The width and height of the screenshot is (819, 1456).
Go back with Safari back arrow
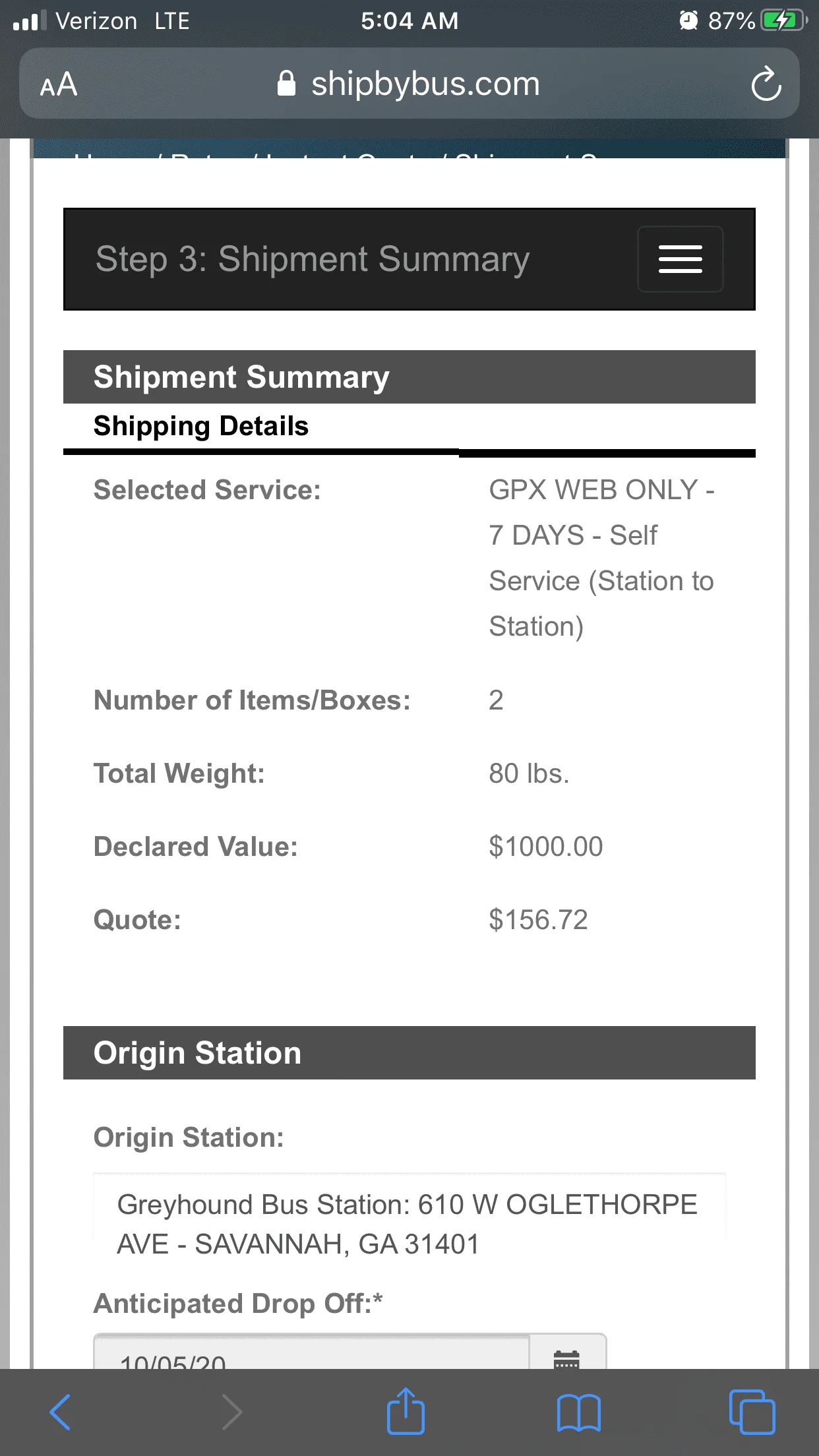tap(60, 1412)
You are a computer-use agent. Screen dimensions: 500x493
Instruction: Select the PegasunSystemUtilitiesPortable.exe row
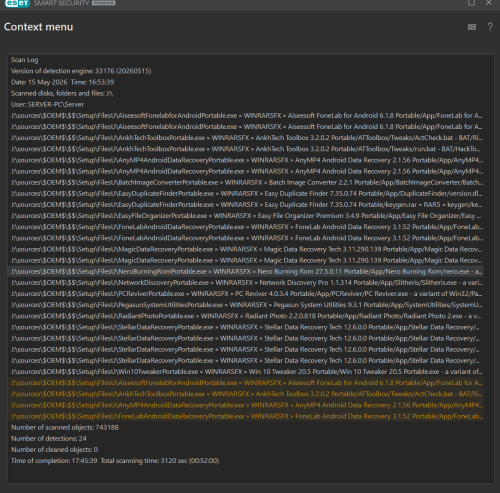pyautogui.click(x=246, y=305)
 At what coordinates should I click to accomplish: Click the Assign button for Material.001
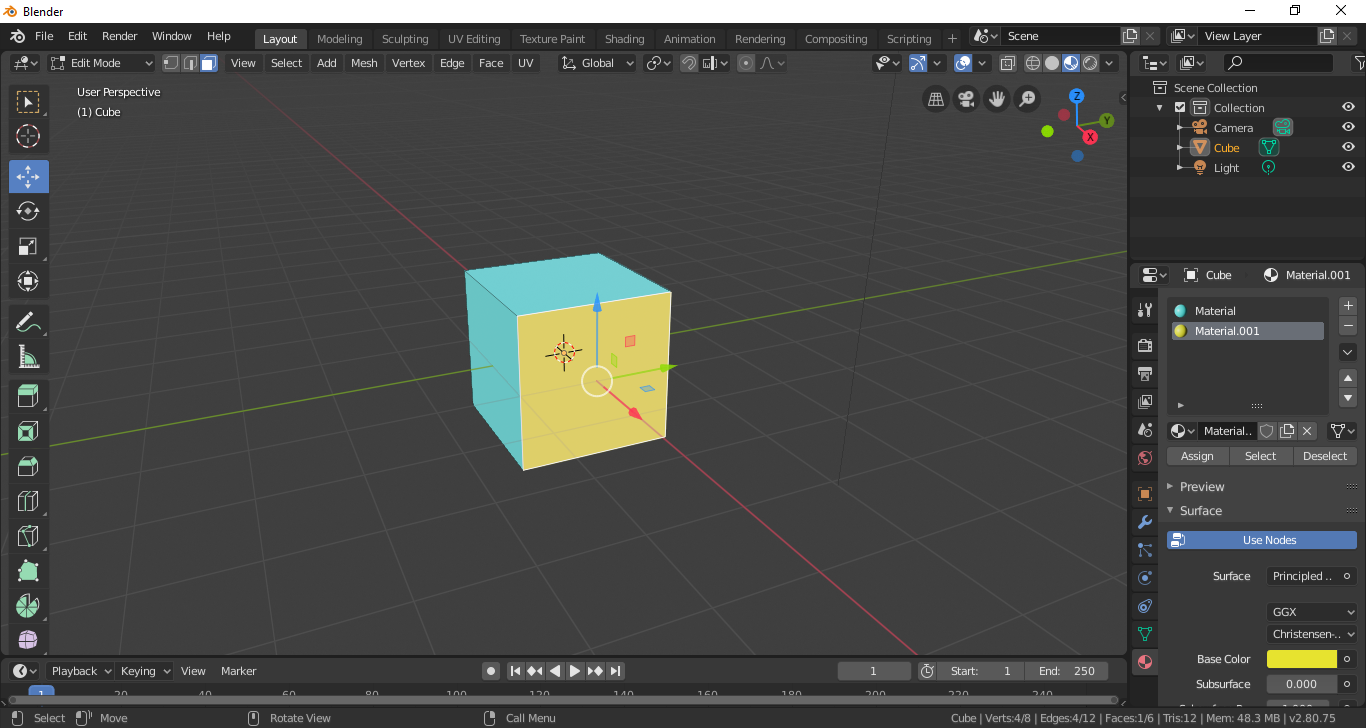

» **Your task**:
The entries are to be restated word for word, and no picture should appear in the copy.

» **Written answer**:
The width and height of the screenshot is (819, 1456).
Go back with Safari back arrow
tap(60, 1412)
You are a computer-use agent. Screen dimensions: 500x493
Instruction: Select the PegasunSystemUtilitiesPortable.exe row
pyautogui.click(x=246, y=305)
 At what coordinates should I click to accomplish: Click the Assign button for Material.001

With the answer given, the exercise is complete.